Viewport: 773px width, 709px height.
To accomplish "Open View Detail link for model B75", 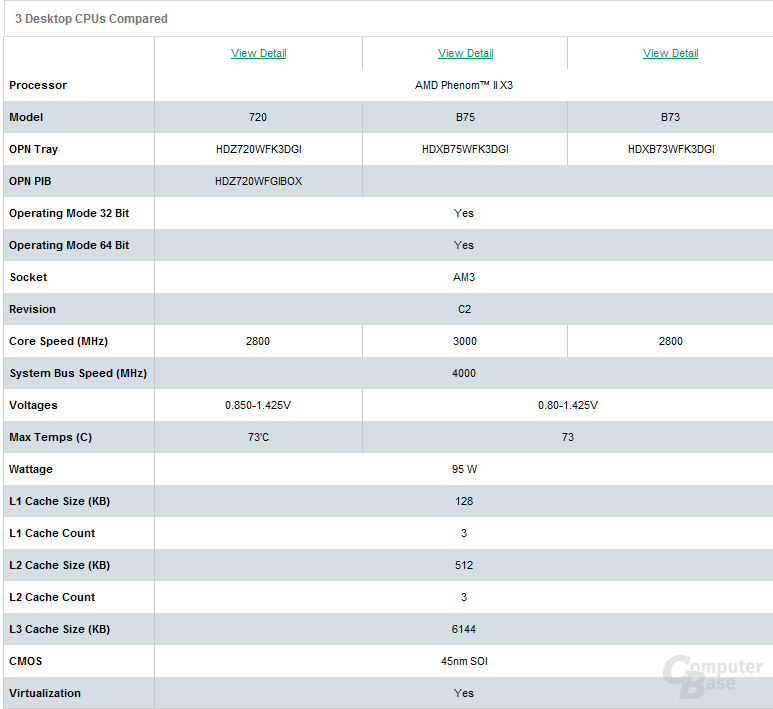I will pos(465,53).
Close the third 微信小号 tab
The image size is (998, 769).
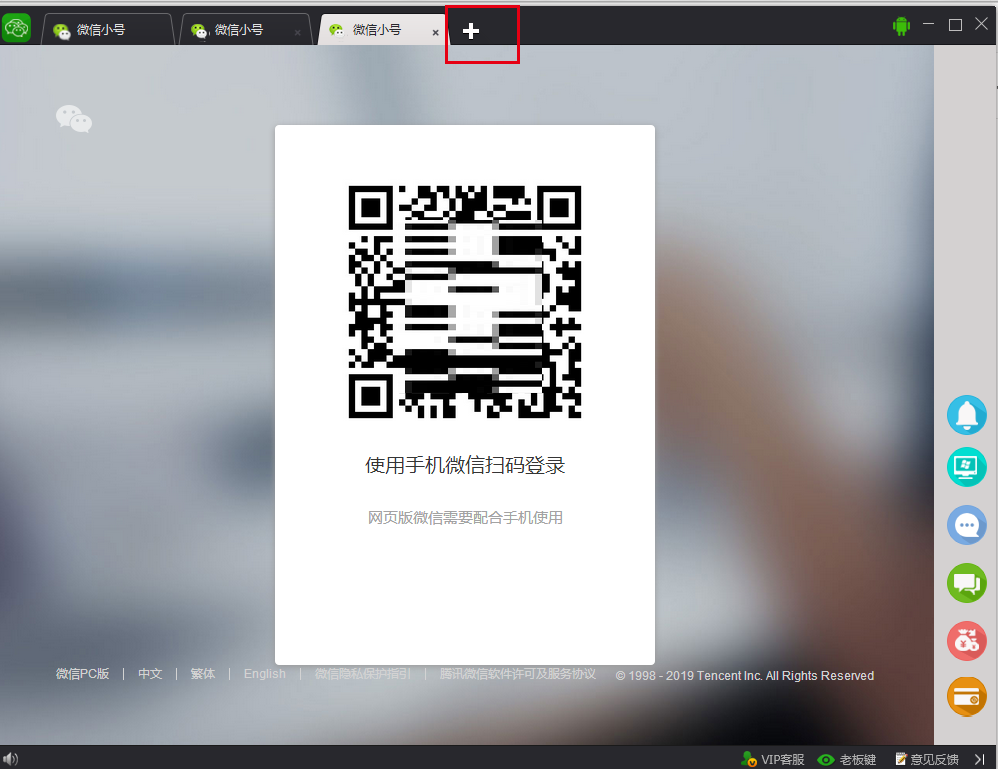click(434, 31)
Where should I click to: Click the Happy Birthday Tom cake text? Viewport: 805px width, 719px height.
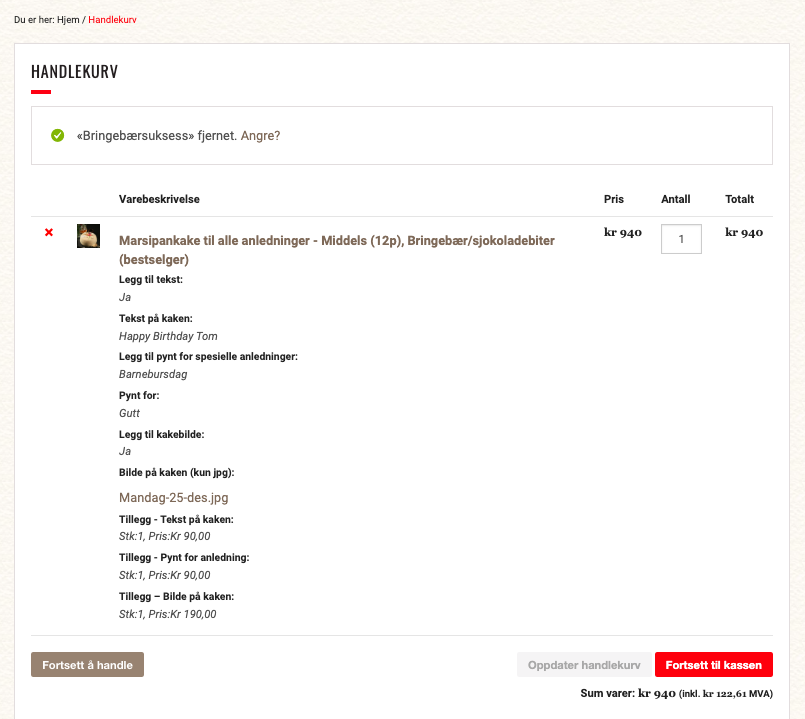tap(168, 336)
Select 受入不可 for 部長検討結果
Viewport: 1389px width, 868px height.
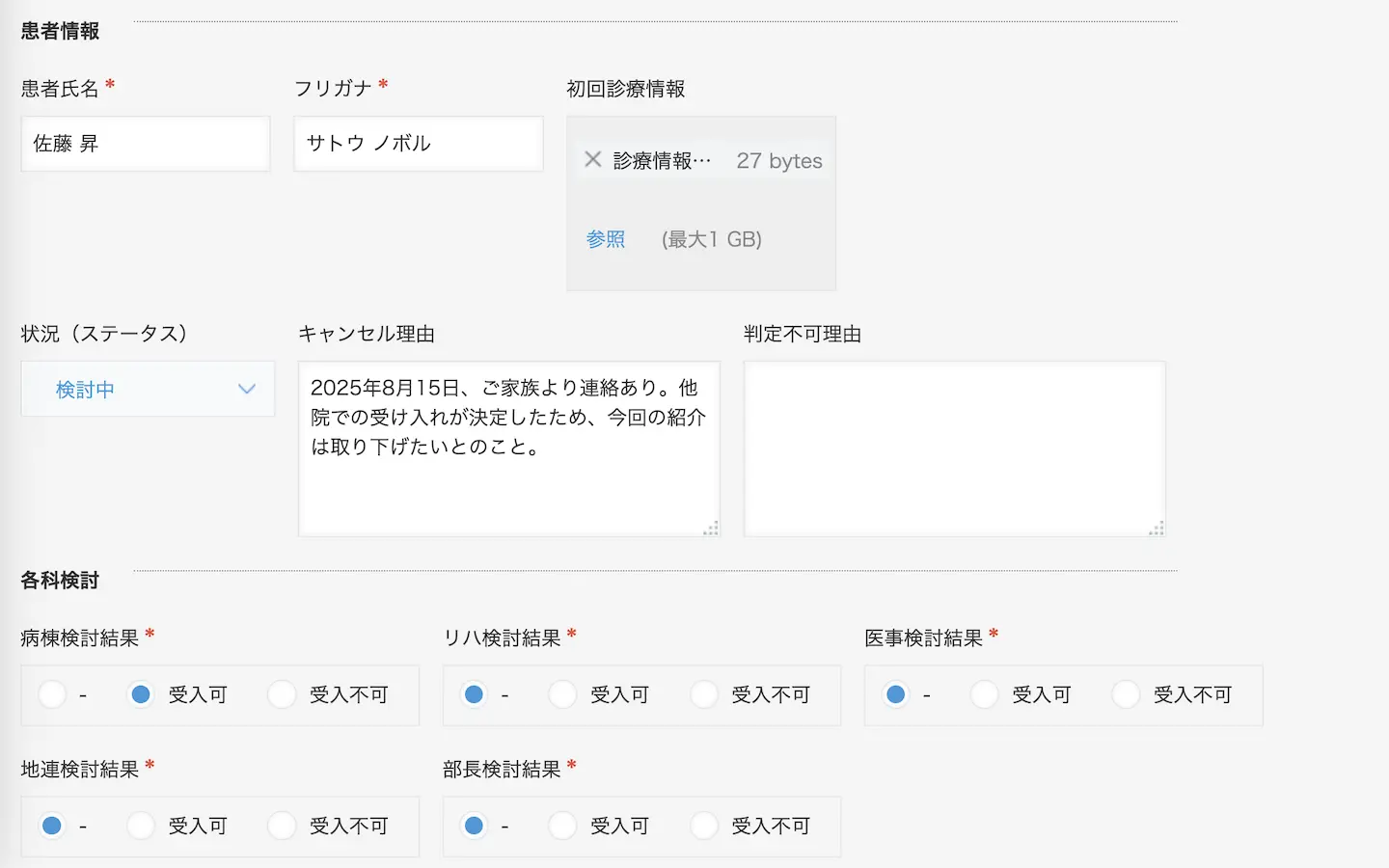tap(705, 826)
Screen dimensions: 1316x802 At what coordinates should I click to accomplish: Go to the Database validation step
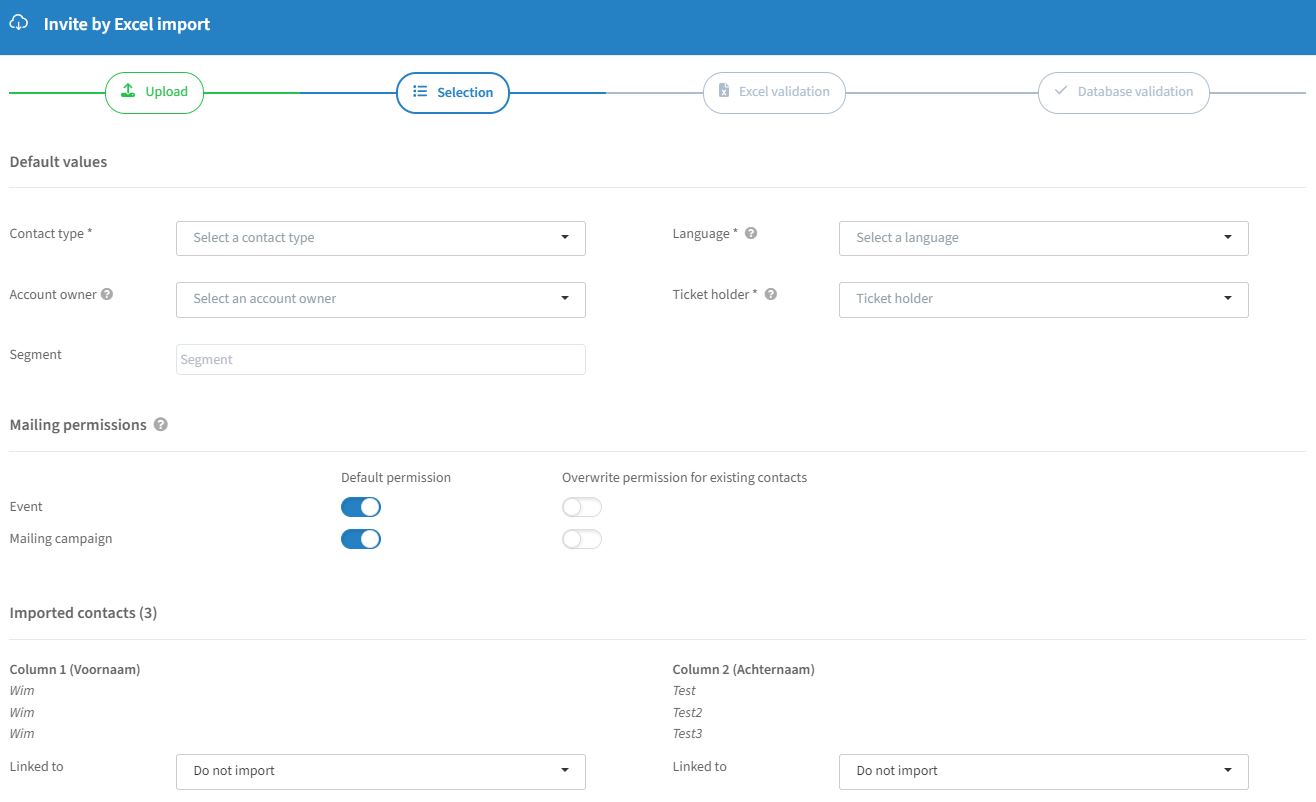point(1123,92)
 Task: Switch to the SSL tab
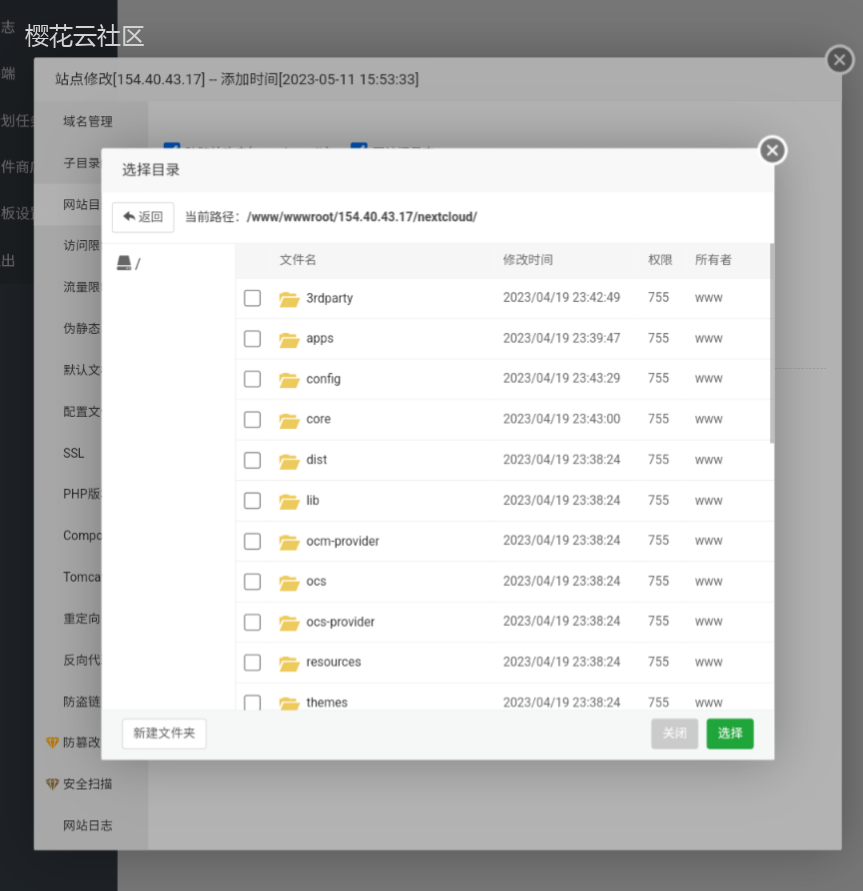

= = =

Pictures stay out. Copy exactly, and only, the lines from the one containing "Select 受入不可 for 部長検討結果" through the end of the data.

Select 受入不可 for 部長検討結果
Viewport: 1389px width, 868px height.
tap(705, 826)
Screen dimensions: 1316x802 At what coordinates should I click to accomplish: Go to the Database validation step
point(1123,92)
 Task: Switch to the SSL tab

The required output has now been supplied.